Arbeitsverbote und billige Arbeitskräfte

Aufenthaltsbewilligungen werden nur mühsam erteilt, selbst wenn der Partner oder die Partnerin russischer Staatsbürger ist. In Moskau und Moskauer Umland soll in wenigen Wochen eine Pflicht-App für Migranten getestet werden, durch die die Behörden stets über den Aufenthaltsort des jeweiligen Menschen informiert sind. Seit Herbst 2024 finden sich in 51 der mehr als 80 Regionen in Russland Arbeitsbeschränkungen für Arbeitsmigranten. Mal dürfen sie nicht in Bildungseinrichtungen oder in der Gesundheitsversorgung arbeiten, mal nicht als Koch oder Bedienung im Gaststättengewerbe tätig sein. In den meisten Orten aber trifft es Taxifahrer und Kuriere.

Erst kürzlich hat die Stadt Sankt Petersburg ein Arbeitsverbot für Taxifahrer und Kuriere für Migranten mit dem sogenannten „Patent“ eingeführt. Das ist die Arbeitserlaubnis für alle (mit ein paar Ausnahmen), die visafrei nach Russland einreisen dürfen, vor allem für Menschen aus ehemaligen Sowjetrepubliken in Zentralasien. Das Verbot aber funktionierte keinen einzigen Tag. Die örtliche Wirtschaft schlug Alarm, die Stadtverwaltung sprach sogleich davon, dass die Einführung des Gesetzes „auf unbestimmte Zeit“ verschoben werde. Auch andere Regionen krebsen zuweilen zurück. Denn Arbeitsmigranten sind auch in Russland eine billige Arbeitskraft, auf die die Menschen im Land nicht verzichten wollen. Arbeitsmigranten, so heißt es in Statistiken, machten 50 bis 70 Prozent der Belegschaften bei Taxiunternehmen und Kurierdiensten aus. Fallen sie weg, steigen die Preise.
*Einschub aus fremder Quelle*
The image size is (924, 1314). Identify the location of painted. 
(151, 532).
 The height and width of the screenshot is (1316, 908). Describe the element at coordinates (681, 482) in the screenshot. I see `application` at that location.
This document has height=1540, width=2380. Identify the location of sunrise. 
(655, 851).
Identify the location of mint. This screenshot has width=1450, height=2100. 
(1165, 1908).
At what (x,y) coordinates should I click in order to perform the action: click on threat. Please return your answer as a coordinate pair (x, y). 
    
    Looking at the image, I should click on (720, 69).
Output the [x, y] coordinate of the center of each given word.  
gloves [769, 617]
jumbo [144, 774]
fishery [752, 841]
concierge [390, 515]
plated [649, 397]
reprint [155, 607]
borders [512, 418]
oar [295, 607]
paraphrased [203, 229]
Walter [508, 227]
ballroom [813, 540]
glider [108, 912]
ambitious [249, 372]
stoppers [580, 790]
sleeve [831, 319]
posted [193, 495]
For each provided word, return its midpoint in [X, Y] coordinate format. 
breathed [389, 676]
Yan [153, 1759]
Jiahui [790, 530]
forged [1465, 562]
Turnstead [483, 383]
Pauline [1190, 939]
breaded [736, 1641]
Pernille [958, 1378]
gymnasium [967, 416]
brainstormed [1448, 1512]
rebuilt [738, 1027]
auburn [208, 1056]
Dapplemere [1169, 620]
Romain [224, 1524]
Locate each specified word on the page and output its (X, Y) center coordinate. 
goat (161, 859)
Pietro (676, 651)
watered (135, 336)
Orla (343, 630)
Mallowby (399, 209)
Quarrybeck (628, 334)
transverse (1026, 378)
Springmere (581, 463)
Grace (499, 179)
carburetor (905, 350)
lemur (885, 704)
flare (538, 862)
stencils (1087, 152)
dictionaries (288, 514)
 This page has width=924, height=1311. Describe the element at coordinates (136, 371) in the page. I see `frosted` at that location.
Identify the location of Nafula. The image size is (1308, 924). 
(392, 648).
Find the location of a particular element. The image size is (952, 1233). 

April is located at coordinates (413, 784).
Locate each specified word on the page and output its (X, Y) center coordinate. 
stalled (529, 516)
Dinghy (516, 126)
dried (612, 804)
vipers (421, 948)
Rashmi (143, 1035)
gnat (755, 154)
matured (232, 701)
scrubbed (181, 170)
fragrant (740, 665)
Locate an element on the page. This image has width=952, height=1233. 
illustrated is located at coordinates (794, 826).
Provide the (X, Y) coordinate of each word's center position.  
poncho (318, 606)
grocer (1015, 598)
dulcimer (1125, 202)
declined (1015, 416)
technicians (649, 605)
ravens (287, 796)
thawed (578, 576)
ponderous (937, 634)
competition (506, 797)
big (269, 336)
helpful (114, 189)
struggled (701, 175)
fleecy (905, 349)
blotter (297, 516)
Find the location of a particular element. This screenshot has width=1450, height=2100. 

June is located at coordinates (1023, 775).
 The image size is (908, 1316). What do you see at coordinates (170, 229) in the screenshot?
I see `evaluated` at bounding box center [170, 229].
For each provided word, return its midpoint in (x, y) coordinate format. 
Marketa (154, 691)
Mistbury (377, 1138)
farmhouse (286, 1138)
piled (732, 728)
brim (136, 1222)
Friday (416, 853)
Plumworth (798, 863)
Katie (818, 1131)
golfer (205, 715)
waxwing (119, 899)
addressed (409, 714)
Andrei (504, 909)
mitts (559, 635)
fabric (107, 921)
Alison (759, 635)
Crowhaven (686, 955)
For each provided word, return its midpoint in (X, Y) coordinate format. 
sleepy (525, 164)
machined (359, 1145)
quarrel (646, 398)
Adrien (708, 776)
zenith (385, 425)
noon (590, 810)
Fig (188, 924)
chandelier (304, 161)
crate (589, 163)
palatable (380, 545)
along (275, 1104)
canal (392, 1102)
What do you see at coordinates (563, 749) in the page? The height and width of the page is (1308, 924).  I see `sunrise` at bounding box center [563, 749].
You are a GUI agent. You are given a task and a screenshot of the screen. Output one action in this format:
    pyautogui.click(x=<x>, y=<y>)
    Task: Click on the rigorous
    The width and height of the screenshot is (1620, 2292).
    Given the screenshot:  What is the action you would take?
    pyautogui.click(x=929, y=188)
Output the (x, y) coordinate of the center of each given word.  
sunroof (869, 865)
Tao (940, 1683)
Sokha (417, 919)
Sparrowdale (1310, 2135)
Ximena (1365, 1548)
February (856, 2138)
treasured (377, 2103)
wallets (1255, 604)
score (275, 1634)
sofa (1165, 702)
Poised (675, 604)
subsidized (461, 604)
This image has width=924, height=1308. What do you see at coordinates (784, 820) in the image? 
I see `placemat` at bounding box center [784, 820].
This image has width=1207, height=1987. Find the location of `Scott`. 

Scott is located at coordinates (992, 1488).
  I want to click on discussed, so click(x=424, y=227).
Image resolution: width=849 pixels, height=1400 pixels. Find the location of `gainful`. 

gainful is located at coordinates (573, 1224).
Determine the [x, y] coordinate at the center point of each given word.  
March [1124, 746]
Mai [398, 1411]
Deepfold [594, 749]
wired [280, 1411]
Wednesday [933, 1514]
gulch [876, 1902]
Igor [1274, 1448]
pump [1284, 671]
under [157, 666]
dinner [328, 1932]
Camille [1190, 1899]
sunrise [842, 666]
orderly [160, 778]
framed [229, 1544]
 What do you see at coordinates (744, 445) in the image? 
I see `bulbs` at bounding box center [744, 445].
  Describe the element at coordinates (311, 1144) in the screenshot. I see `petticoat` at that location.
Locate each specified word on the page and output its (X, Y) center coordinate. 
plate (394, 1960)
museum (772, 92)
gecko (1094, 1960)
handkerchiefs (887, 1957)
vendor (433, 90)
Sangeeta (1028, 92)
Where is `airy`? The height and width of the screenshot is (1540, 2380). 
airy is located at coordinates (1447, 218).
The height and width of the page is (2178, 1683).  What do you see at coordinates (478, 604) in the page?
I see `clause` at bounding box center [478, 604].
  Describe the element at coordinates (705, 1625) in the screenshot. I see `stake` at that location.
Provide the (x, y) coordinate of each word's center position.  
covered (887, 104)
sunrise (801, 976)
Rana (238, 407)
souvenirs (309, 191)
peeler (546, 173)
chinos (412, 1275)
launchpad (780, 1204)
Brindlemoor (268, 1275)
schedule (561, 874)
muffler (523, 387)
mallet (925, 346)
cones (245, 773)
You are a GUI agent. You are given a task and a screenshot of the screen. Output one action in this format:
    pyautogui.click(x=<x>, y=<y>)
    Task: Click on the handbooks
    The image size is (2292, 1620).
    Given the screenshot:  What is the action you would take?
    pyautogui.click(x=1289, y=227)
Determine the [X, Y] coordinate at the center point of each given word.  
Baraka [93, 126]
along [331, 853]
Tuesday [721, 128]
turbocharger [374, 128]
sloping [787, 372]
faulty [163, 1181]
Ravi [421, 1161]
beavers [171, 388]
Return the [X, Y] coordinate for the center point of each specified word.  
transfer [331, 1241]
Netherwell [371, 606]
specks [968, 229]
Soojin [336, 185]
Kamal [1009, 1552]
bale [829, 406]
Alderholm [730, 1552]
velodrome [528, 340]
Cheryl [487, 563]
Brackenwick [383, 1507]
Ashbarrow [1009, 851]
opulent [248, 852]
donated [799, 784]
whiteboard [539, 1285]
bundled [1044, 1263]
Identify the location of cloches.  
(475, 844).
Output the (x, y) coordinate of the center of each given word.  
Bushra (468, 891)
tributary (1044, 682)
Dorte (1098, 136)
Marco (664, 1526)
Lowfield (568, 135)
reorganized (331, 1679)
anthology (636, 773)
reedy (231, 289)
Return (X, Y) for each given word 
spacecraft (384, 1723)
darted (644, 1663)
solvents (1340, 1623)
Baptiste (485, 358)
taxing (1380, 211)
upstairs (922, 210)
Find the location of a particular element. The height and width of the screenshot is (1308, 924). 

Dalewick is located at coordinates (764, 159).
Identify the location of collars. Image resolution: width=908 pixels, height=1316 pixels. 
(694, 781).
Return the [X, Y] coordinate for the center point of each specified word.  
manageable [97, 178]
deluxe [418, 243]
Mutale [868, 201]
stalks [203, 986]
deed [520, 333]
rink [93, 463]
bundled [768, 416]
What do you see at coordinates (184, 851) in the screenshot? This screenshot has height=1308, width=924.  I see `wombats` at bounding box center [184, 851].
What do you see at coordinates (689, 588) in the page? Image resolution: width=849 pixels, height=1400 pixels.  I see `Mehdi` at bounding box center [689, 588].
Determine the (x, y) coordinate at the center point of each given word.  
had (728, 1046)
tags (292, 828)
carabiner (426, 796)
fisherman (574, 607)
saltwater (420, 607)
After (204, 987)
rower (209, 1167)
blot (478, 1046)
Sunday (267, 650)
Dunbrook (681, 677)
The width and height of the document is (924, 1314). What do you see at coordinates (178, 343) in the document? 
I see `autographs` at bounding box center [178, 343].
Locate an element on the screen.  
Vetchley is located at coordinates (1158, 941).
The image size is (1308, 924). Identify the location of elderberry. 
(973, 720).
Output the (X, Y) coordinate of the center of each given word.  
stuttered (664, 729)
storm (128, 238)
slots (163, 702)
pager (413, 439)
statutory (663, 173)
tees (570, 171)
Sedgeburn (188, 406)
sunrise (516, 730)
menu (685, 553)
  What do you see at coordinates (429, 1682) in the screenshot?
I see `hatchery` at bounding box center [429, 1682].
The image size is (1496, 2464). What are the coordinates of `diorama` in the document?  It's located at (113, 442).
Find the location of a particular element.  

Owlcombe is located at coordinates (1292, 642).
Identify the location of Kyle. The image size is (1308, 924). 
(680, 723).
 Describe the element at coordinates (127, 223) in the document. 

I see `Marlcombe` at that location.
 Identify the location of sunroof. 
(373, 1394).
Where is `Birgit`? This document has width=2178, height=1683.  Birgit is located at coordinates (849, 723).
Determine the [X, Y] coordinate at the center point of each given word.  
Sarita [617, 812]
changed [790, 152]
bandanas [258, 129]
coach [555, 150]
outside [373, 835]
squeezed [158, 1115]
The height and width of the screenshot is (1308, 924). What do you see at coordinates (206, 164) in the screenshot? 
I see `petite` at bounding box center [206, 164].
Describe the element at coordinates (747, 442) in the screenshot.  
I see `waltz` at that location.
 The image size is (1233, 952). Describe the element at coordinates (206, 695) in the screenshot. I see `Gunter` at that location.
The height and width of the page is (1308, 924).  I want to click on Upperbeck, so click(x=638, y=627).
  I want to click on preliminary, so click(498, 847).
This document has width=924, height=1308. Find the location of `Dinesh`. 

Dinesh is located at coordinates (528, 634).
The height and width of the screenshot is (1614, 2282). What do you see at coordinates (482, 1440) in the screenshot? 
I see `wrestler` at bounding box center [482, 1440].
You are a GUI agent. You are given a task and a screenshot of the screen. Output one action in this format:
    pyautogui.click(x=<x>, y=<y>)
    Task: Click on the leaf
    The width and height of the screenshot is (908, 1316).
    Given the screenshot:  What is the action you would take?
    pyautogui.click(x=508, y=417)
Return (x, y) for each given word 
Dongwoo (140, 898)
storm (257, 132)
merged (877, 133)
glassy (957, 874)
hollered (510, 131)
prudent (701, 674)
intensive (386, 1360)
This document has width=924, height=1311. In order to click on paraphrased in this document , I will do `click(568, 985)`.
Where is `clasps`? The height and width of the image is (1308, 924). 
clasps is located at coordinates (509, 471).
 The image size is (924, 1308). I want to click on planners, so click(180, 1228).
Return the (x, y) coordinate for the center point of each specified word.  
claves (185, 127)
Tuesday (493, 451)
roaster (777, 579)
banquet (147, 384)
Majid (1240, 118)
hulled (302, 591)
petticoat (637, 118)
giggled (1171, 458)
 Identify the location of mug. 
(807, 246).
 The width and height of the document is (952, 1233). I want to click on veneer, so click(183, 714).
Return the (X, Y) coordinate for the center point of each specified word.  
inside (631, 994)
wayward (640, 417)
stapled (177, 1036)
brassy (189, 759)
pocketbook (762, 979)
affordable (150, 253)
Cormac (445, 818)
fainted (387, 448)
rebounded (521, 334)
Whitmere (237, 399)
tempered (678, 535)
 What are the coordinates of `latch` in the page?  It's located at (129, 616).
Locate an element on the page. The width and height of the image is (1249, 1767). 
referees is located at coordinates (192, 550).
So werden wir immer behandelt, als Störenfriede, nicht als Menschen

Ein Doppelstaatler aus Tadschikistan

„Für die Leute hier sind wir immer die Sündenböcke. Für Drecksjobs sind wir immer gut genug. Wenn der Staat jemanden, wofür auch immer, bestrafen will, sind wir ebenfalls die Ersten, die in Verdacht geraten“, sagt der Moskauer Taxifahrer Mirsoali. Vor mehreren Jahren kam er aus einer Kleinstadt in Tadschikistan nach Russland, wollte hier Geld verdienen, Geld in die Heimat schicken, seinen Kindern eine bessere Ausbildung ermöglichen. Er ging erst auf den Bau, arbeitete dann als „Mädchen für alles“ in Privathaushalten („Gärtnern, allerlei Reparaturarbeiten, so was“), fing schließlich an, Taxi zu fahren. „Ein guter Job eigentlich, aber es wird immer schwieriger hier. Der Rubel ist schwächer geworden, die Kontrollen sind stärker.“

Der Alltagsrassismus ist tief verankert

Das Leben als „Nicht-Slawe“, wie die Russen sagen, zudem mit einem nicht russisch klingenden Namen, war in Russland – allerlei „Wir sind ein Vielvölkerstaat“-Sprüchen zum Trotz – noch nie einfach. Der Alltagsrassismus ist tief verankert in der russischen Gesellschaft. Nordkaukasier werden oft als „Schwarzärsche“ beschimpft. Die Menschen brüllen sie an und werfen ihnen vor, sie verstünden kein Russisch. Sie schreien und sagen: „Geh doch zu dir nach Hause!“ Zu Hause aber sind die Angeschrienen genauso in Russland wie die, die sie anschreien. Auch Nordkaukasier, Jakuten, Burjaten, Kalmücken und so viele andere, die angeblich nicht russisch aussehen, sind russische Staatsbürger und müssen sich täglich gegen rassistische Sprüche und Überprüfungen durch Polizisten wehren. Migranten aus Zentralasien haben es da ungleich schwerer. Offizielle Statistiken sprechen von etwa neun Millionen legalen und illegalen Migranten im Land, etwa ein Drittel von ihnen soll aus Tadschikistan kommen.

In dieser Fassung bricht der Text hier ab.